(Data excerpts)
[Start of section]
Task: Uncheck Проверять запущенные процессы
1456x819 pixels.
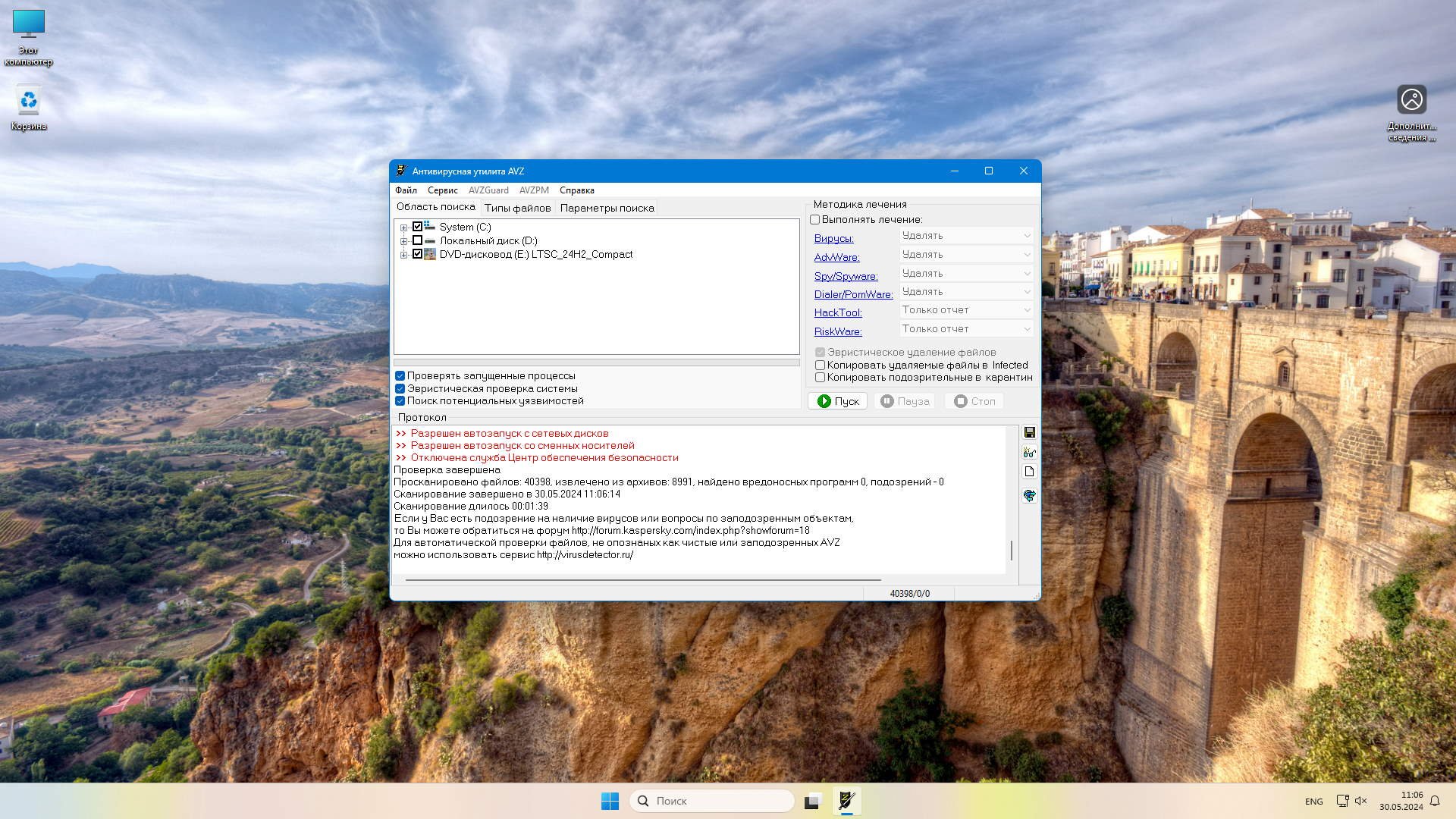Action: click(400, 376)
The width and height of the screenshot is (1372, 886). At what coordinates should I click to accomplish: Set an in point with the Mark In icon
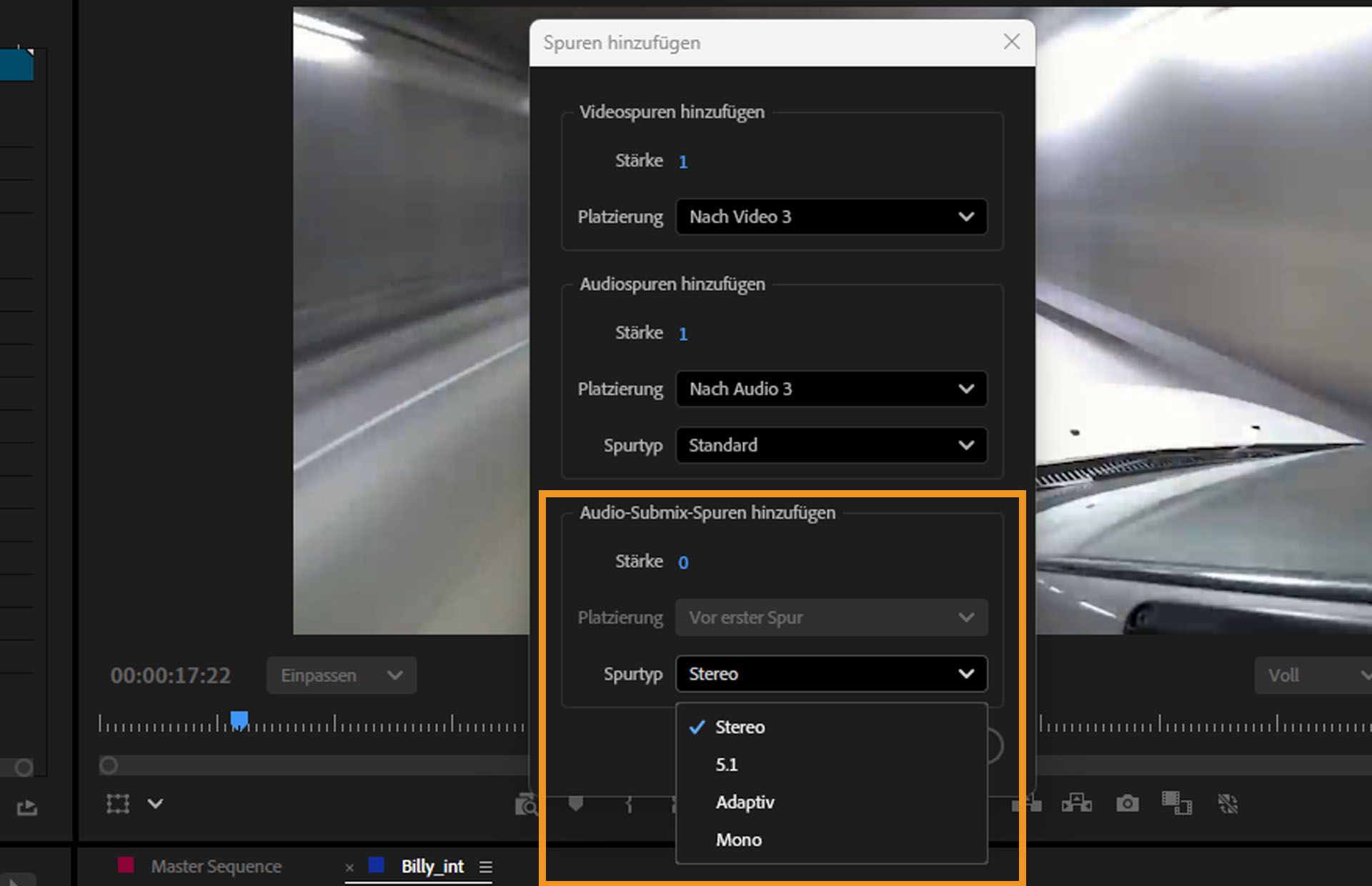coord(627,803)
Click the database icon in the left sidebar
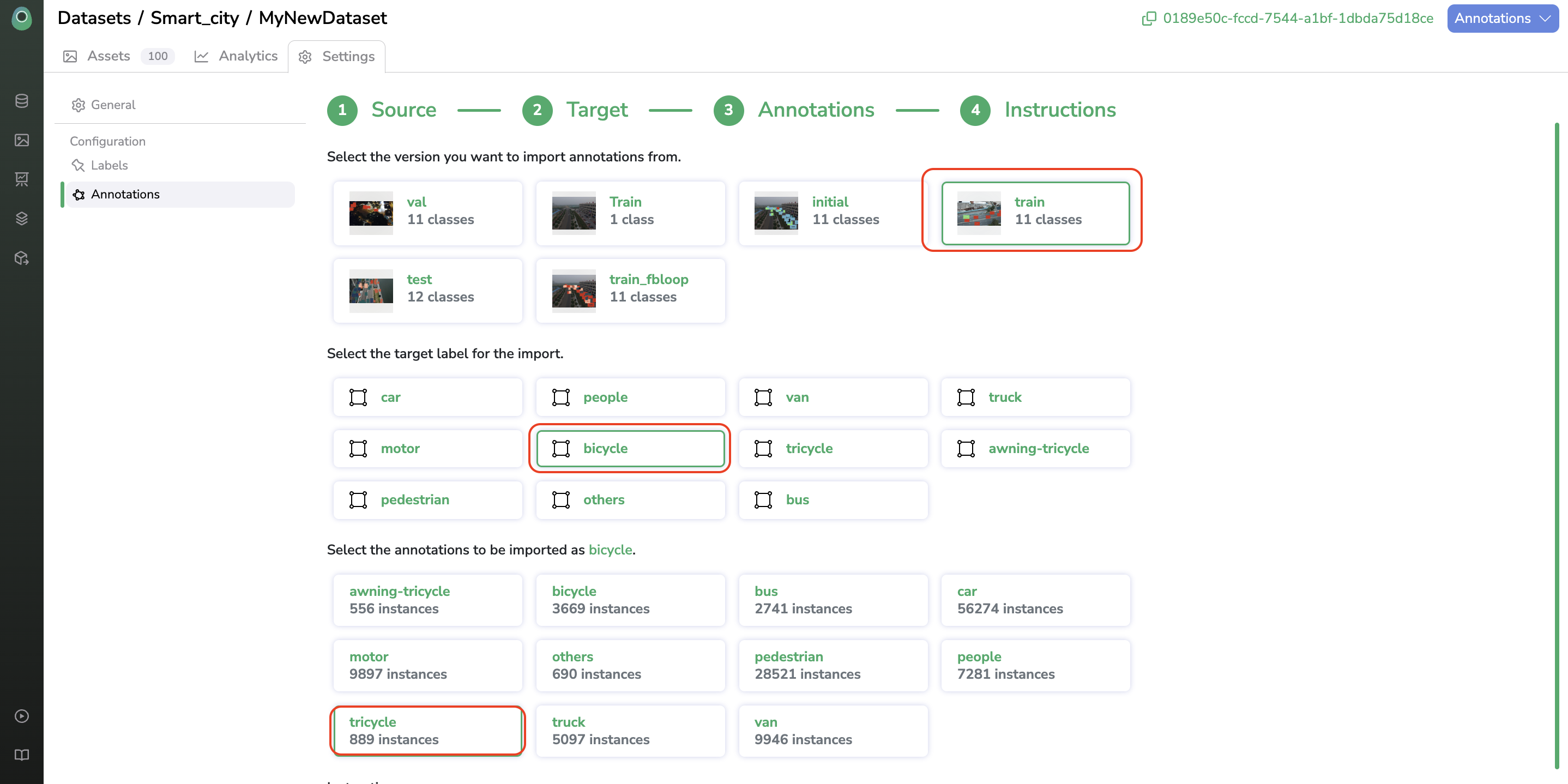The height and width of the screenshot is (784, 1568). click(x=22, y=101)
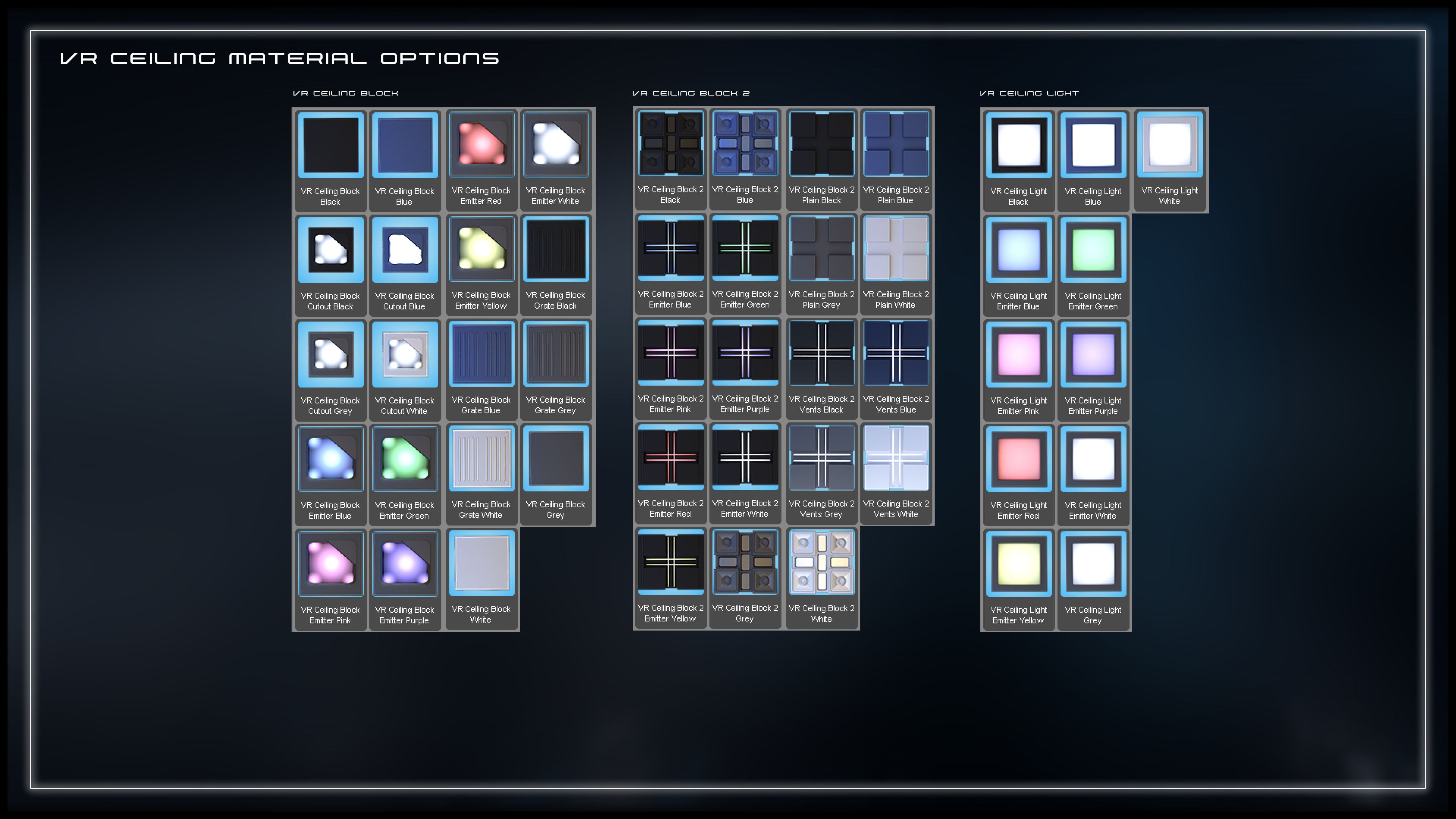The width and height of the screenshot is (1456, 819).
Task: Select the VR Ceiling Light Grey material
Action: point(1093,563)
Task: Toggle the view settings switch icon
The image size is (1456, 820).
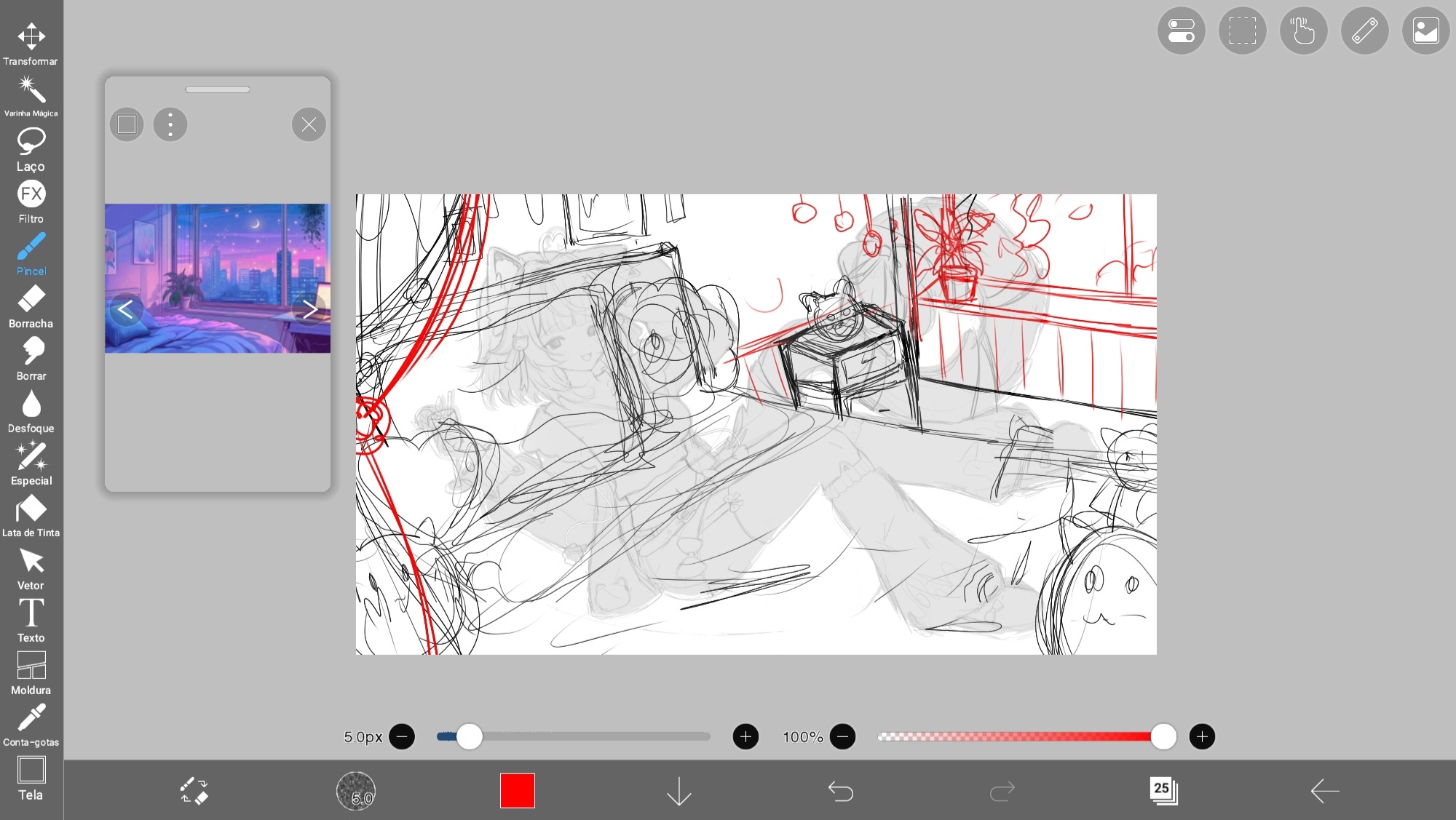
[End of section]
* [TASK DESCRIPTION] Output every entry above exactly, minus the pictures.

* [RESULT OF THIS TASK]
Task: Uncheck Проверять запущенные процессы
1456x819 pixels.
Action: click(400, 376)
The width and height of the screenshot is (1372, 886). At what coordinates should I click to accomplish: Set an in point with the Mark In icon
coord(627,803)
Click the database icon in the left sidebar
The height and width of the screenshot is (784, 1568). click(x=22, y=101)
The width and height of the screenshot is (1456, 819).
Task: Select the VR Ceiling Light Grey material
Action: point(1093,563)
Task: Toggle the view settings switch icon
The image size is (1456, 820).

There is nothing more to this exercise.